Paul Dunbavin, (SIS stocks two of his books – see the Book Service page), suggested a shift in the axis of rotation could have caused a rapid burst of sea level change – the oceans adjusting themselves to a new geoid. In that sense, it is not necessary to think in terms of a tsunami wave (unless there is irrefutable evidence in the field) as the tide would have come in – and continued to come in until the new sea levels had been established, drowning not only the continental shelf around NW Europe but the continent of Sundaland in SE Asia (now reduced to the islands of Indonesia). The Storegga Shelf can hardly have caused the latter – or the many other changes in sea level in other parts of the world at the same point in time. However, Dunbavin did not produce a mechanism to explain how a change in the axis of rotation might have occurred. He merely noted it seemed an explanation to account for the data and evidence.
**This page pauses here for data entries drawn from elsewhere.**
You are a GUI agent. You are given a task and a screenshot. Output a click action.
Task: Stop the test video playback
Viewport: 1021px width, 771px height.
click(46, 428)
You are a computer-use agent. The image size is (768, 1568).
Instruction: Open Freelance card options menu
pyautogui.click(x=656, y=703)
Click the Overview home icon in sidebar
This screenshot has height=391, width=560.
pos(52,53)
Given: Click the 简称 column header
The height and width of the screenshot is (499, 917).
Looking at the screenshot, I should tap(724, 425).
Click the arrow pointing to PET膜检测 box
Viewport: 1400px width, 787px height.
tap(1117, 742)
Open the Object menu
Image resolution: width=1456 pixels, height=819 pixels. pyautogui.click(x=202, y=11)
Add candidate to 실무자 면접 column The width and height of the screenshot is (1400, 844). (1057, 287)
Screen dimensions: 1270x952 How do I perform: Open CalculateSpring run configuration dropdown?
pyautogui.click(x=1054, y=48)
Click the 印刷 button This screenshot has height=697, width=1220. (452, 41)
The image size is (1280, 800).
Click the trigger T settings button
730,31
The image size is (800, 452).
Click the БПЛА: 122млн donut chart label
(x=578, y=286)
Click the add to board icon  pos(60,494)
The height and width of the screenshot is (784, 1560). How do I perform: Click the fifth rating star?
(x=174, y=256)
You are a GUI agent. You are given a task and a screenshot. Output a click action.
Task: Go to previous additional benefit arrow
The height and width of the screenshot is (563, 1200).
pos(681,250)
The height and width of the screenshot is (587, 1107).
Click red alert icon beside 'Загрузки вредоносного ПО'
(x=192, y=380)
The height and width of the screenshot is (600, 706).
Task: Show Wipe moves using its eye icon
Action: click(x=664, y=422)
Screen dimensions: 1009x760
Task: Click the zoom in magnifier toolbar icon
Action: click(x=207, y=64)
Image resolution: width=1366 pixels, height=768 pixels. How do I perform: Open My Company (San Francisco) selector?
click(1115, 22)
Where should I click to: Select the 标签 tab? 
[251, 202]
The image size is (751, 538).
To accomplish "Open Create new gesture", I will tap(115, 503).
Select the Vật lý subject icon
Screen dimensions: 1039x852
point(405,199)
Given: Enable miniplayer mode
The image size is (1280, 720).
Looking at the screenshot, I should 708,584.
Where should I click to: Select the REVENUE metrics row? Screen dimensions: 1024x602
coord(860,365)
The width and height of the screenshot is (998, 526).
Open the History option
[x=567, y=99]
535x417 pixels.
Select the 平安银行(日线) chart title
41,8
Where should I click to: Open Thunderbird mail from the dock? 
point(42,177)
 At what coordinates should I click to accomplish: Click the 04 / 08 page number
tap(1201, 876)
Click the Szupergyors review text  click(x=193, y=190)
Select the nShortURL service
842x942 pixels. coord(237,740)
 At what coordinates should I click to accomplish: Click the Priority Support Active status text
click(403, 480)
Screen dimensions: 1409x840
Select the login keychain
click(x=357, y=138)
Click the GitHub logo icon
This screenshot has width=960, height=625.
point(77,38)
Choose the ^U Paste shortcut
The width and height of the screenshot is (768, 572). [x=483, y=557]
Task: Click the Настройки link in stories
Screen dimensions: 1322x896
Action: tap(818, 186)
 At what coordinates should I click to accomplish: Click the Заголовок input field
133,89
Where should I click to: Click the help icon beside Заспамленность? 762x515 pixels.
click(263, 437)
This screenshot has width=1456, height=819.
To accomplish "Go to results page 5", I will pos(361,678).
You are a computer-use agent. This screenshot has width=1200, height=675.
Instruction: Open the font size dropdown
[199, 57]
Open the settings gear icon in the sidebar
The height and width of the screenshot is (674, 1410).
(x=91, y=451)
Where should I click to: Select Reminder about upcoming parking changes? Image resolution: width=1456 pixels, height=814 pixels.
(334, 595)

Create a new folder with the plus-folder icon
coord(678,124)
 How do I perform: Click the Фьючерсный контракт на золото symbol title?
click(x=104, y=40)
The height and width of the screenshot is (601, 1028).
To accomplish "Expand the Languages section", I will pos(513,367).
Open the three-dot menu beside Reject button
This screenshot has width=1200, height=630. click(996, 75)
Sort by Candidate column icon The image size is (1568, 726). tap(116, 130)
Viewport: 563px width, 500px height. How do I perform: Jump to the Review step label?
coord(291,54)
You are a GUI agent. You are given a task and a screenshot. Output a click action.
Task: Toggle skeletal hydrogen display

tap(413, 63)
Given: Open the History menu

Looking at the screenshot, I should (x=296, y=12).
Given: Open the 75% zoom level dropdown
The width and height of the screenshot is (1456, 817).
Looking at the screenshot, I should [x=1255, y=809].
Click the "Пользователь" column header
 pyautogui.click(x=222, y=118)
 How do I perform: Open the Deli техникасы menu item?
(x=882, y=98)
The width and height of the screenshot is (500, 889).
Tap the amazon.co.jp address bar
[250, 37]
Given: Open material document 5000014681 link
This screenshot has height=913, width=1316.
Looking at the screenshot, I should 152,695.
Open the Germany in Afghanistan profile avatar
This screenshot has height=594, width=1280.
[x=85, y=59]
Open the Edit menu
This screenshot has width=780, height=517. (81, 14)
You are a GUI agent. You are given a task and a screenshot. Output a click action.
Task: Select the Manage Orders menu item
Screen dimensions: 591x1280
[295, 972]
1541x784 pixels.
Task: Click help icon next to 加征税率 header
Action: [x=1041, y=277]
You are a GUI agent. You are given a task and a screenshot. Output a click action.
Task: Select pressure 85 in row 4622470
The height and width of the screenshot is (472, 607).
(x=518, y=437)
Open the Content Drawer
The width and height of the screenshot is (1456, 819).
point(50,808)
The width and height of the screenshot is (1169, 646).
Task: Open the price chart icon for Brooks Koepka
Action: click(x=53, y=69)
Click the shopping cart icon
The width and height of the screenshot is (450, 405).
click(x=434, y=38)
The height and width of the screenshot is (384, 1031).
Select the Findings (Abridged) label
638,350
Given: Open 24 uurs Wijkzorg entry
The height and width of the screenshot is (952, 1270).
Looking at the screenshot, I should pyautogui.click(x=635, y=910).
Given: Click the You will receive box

In the new research, by a team from Imperial College in London (paper published in Ocean Modelling and due to be presented at the European Geosciences Union General Assembly meeting in Vienna this week, is based around modelling what might have happened if the Storegga Shelf had collapsed and generated a tidal wave. Some of the numbers in the BBC piece are puzzling as 20,000 years ago the Earth was deep into the Late Glacial Maximum – and sea levels could not have been declining is their origin is in ice melt. In spite of that it is a fair report – but it is somewhat strange for uniformitarians to cite a catastrophe in order to explain away the sea level rise in a uniformitarian manner. It does of course revert to populism – as tsunamis have been in the news recently. The Boxing Day tsunami which struck Indonesia and Thailand, for example, the Japanese tsunami that swamped a town and caused major casualties – so is this modelling jumping on the bandwagon.
Over at the Daily Mail we have a report on Doggerland from 2012 – provided by a professor from St Andrews University in Scotland, Dr Richard Bates, and see www.dailymail.co.uk/sciencetech/article-2167731/Britains-Atlantis-North-… … which has some stunning images and modelling of the sea bed (with maps and drawings). A well presented piece – apart from the reference to Atlantis. The date is given as 6500BC, roughly equal to 8200 years ago – but the same event is being described. We learn that during the Pleistocene the North Sea basin was home to mammoths and other large mammals while in the Mesolithic a reasonable number of people lived on what is now the sea bed. It was devastated by 'sea level rises' and Doggerland actually stretched from Scotland across to Denmark, and so on. The University of Birmingham also did a lot of work on the southern North Sea basin – making use of gas field data.